The redevelopment areas are classified as tax increment financing districts, or TIFs. The districts are redevelopment project areas that allow municipalities to support growth of businesses and infrastructure in blighted, decaying and underperforming areas. Money to be used for redevelopment comes from future tax revenues that would not have been generated without extra investment in the area.
The transfer of funds from the expiring TIF to two new ones is possible because the city has identified projects in both newly designated areas that could benefit from the funds, Caputo said.
Up to $16 million will be transferred into the larger redevelopment area west of the outlet mall, and up to $5 million will go into the smaller area on its eastern border.

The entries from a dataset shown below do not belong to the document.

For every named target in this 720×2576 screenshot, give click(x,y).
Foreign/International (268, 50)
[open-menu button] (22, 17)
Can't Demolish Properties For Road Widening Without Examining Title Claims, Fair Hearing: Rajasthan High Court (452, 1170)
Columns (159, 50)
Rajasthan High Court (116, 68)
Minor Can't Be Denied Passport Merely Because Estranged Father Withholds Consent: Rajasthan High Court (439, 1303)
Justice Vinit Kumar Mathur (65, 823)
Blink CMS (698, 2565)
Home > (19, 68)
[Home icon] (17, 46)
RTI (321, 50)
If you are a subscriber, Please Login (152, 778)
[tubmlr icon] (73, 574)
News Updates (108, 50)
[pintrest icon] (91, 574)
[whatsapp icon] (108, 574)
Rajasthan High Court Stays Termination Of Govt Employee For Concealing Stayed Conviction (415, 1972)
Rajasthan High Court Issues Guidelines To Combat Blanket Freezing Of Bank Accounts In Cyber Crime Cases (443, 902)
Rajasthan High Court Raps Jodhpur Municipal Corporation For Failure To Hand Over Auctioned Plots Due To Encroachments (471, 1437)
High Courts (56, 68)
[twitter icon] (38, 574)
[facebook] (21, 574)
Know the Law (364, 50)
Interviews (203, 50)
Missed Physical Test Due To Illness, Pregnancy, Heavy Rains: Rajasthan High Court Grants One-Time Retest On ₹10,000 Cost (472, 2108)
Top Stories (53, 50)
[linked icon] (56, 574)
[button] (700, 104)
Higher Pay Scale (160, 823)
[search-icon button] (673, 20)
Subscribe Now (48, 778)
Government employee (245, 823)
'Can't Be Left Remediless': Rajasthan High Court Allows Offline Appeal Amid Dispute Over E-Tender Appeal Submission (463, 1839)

"It's a great start because usually when you start up a TIF, one of your biggest hurdles is that there's no money in the TIF to get things going," said Alderman Abby Schuler, whose ward includes the expiring district and the two new ones. "There are real solid projects to use this money toward that will be revenue-generating to the city."
Once an area is designated a TIF district, taxes paid by property owners are handled differently. When a property increases in assessed value, taxes paid on the extra value go to a fund that can be spent only on certain expenses within the district.
Transferring extra funds at the end of the year will allow continued reinvestment in the area around the outlet mall, which is planning an expansion, likely into the redevelopment area to its east.
"The expectation there is that the outlet mall will expand into that area," Schuler said. "If they don't use all of it there could be the potential for some other related convention use, hotel use -- something that would complement the mall."
Projects identified as possible in that area total $14.1 million for property acquisition, stormwater management, a new north-south road providing access to the east side of the area, and improvements to East Bilter Road.
Possible projects in the redevelopment area west of Chicago Premium Outlets total $19.1 million for extension and realignment of Corporate Boulevard, property acquisition, and development of a hotel and convention center. Negotiations between the city and potential developers are ongoing for projects in both areas set to receive money from the expiring TIF, Caputo said in a memo.